MANILA · ZDie beiden von der philippinischen Terrorgruppe "Abu Sayyaf" freigelassenen deutschen Geiseln Stefan Okonek (72) und Henrike Dieter (55) werden seit ihrer Ankunft in der philippinischen Hauptstadt Manila am Samstag von Vertretern der Deutschen Botschaft systematisch abgeschirmt. Nur so viel war zu erfahren: "Die beiden sind richtig froh, dass sie überlebt haben."
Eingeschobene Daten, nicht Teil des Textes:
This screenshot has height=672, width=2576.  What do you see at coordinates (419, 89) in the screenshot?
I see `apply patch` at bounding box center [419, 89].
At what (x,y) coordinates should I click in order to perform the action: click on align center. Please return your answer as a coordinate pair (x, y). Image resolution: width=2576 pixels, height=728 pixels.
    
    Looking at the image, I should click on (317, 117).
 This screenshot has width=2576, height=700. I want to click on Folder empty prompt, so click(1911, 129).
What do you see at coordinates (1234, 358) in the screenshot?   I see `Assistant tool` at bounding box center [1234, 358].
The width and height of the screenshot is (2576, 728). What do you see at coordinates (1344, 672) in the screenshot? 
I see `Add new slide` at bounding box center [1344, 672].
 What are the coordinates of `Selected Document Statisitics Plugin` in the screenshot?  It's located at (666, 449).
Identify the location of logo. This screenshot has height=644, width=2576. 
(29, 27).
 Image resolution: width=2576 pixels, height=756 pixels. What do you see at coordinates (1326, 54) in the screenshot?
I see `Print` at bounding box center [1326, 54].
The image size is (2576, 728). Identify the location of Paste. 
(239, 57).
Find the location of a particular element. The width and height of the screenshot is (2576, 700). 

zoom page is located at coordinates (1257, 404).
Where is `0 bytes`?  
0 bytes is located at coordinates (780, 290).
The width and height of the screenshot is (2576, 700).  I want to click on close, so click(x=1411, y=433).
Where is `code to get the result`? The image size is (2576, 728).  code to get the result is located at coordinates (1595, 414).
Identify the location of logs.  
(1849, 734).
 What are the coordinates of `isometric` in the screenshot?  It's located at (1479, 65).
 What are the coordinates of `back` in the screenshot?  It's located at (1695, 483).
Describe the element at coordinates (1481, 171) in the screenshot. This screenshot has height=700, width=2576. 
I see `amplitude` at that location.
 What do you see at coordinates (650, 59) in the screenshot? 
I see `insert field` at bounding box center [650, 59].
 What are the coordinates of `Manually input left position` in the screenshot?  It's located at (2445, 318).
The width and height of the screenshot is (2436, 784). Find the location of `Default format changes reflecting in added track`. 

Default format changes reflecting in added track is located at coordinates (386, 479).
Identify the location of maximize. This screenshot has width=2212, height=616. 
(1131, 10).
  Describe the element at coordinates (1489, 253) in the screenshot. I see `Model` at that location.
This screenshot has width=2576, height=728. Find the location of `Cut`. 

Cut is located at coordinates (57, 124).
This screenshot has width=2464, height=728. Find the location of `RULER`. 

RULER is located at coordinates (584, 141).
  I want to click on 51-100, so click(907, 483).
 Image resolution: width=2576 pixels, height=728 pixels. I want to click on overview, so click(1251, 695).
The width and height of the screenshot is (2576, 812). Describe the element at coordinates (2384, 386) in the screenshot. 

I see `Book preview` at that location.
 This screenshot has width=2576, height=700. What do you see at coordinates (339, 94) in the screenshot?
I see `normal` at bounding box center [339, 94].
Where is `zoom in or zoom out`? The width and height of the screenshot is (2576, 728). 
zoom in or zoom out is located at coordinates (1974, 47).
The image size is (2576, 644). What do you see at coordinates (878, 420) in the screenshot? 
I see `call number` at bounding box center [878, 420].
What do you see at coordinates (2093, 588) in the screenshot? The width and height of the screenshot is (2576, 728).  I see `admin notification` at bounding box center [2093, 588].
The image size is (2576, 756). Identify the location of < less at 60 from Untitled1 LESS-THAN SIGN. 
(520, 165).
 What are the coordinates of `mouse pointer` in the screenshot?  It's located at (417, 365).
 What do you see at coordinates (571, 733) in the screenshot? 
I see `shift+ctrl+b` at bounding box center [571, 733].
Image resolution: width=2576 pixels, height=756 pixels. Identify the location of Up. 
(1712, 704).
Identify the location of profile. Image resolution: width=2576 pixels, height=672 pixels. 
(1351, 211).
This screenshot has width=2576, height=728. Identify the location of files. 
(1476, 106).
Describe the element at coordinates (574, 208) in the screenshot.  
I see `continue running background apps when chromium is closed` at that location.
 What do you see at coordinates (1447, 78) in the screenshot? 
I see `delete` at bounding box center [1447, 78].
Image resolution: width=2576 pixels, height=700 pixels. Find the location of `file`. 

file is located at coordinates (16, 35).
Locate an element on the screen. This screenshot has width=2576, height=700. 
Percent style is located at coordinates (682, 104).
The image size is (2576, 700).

Tatsächlich schien Okonek jedes seiner 72 Lebensjahre ins Gesicht geschrieben zu sein, als ihm philippinische Behörden mit Vertretern der deutschen Botschaft am Samstag in der Stadt Zamboanga ins Flugzeug nach Manila halfen. Seine Lebensgefährtin Henrike Dieter überstand die mehr als sechsmonatige Tortur im Urwald der Insel Solo offenbar etwas besser. Dennoch erklärte Oberst Harold Cabunoc, Sprecher von Manilas Luftwaffe: "Beide benötigen medizinische Behandlung, bevor sie nach Hause können."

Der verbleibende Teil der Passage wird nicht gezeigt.